アメノオト

人形の福祉屋の日々

Cl.への個人的感情の取り扱い

クライエントに向ける感情について。

仕事の時は基本的に肯定的ではあるんだけども、じゃあ、個人としてどうかと見た時に個人的価値観の下において肯定的ではいられない相手も居る。

僕は別に個人的感情と、仕事での対応と一致してなくて良いと思うんだけども。

仕事が滞りなく出来る範囲にその感情がコントロールされてれば。

 

色々なクライエントが居る。

ゴミ屋敷の主とか。

人を殺したことがある人とか。手酷く暴行する人とか。

何度も子供を虐待してる人とか。

父親のわからない子供を何人も産む(皆産まれたらすぐ施設)人とか。

色々だ。

その家族も色々。

頭ごなしに罵倒されたりとか。

イイ感じでクライエントが成長してきているのにあっさりぶち壊す人とか。

 

こういう感じのケースばかり関わると、流石に瞬間的に「みんな良い人」とは全く思えない。

瞬間的には「なにこのひと」みたいな気分になる。

治療や支援が入ってそこそこ安定している人(デイケアや作業所や地活などに通所できるレベル)はそんなもやもや感からはある程度離れている。

そういう支援に乗る前の人への対応では平和な感覚ではいられなかったりする。

 

地域の荒事をやっていると、命がけだ。

怪我しそうになったり死にそうになったりした時、その相手に好意的に出来るかっていうと個人的感情レベルでは全く無理だ。

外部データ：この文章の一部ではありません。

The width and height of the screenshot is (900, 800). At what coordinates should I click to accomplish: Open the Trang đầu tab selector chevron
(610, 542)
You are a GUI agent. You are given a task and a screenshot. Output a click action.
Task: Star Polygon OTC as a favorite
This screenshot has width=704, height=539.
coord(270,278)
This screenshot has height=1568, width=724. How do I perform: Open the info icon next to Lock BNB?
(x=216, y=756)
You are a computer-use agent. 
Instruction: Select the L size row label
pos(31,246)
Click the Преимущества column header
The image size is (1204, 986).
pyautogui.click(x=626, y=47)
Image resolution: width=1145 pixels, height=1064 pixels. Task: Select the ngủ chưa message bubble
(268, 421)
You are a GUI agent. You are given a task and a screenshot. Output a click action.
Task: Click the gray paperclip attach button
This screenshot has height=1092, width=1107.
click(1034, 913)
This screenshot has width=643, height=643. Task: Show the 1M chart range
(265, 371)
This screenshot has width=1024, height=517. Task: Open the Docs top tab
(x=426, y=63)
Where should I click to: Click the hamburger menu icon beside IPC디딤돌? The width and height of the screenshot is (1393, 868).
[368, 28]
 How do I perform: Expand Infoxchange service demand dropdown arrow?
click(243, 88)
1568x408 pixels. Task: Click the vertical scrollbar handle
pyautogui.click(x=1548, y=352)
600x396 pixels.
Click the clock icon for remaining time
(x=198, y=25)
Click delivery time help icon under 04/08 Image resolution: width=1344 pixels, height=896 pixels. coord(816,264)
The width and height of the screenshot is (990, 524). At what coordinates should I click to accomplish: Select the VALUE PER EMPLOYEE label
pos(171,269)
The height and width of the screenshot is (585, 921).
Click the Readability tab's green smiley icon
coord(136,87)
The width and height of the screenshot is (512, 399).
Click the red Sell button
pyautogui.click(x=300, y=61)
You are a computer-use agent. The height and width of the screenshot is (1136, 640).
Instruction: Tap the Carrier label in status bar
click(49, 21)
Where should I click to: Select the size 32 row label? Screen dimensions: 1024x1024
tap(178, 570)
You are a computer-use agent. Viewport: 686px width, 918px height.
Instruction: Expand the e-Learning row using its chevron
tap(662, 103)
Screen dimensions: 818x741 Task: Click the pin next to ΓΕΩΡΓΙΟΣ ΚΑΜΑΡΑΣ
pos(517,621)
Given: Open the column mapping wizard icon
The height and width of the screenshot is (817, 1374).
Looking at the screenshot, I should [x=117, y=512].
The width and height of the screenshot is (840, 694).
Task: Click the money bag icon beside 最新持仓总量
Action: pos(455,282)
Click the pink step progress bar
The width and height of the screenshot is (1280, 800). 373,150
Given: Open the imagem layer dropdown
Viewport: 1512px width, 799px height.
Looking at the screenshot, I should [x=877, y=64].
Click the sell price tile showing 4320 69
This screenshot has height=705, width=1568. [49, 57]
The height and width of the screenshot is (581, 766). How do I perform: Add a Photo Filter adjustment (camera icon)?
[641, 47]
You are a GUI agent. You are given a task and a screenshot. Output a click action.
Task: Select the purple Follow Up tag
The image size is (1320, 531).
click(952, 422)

同僚には、暴力を受けて再起不能になったり、刺された人も居るし。

そんな後、その当人に何も感じない人は居ないでしょ。

「許せない」と思ったり「自分もそんなふうになるんだろうか」と思ったり。

 

そういう場は存在している。

それでも、個人的感情でも肯定的、仕事でも肯定的で居られるんだろうか。

一致するんかな?

でも、仕事はしなくちゃいけない。

個人的感情ではこう思う、支援ではこう入る、と分けている。

そうしないと、難しいのだ。

勿論一致して出来るならそれはそれで良い訳で。

ただ、それはかなり平和で、支援者の当事者性を刺激しないタイプのケースということになるよね。

 

臨床をしていると、苦手なタイプのケース、クライエントは必ず出てくる。

苦手なケースが出てくることは悪いことではないし当たり前のことだと思う。

それに対応できなくなることが、マズイのだ。

 

どうやって対応していくのかということが、支援者生命を延ばすためには重要と思う。

ここで自分の感情から目を逸らして蓋して無理をすると、あっという間に支援者生命が尽きる(仕事できなくなる)。

 

プロセス的には

1、何故苦手なのか嫌と思うのか、という所について掘り下げる

 →そこで、自分の帯びている当事者性がわかる

 →自分の当事者性を見る。ある程度調整する

2、わかったところで、その後の対応について検討する

 →どうやって、感情面の揺れをコントロールするのか

 →適切な支援について、妨げるものは何か

3、その後

 →どうしてもダメなら自分のメンテナンスする

 →支援者交代など物理的対策も検討する

 

どんな人にも、支援者としての自分の持てる支援を等しく提供できなければならない。 そのために何が必要なのかを知っている方が良いと思う。

 

自分の居た大学で散々言われていたのが、

自分にとってどういう人が苦手なのか、どうして苦手なのかわかる→学生レベル

その苦手な人に、適切な支援が提供出来る→臨床出ていいレベル

 

個人的価値観の下で肯定できるかどうかって影響させてはいけないよな。

それはそれ、という考え方。

でも、日常とクライエントの橋渡し役である以上、個人的価値観もそれなりの指標にはなる。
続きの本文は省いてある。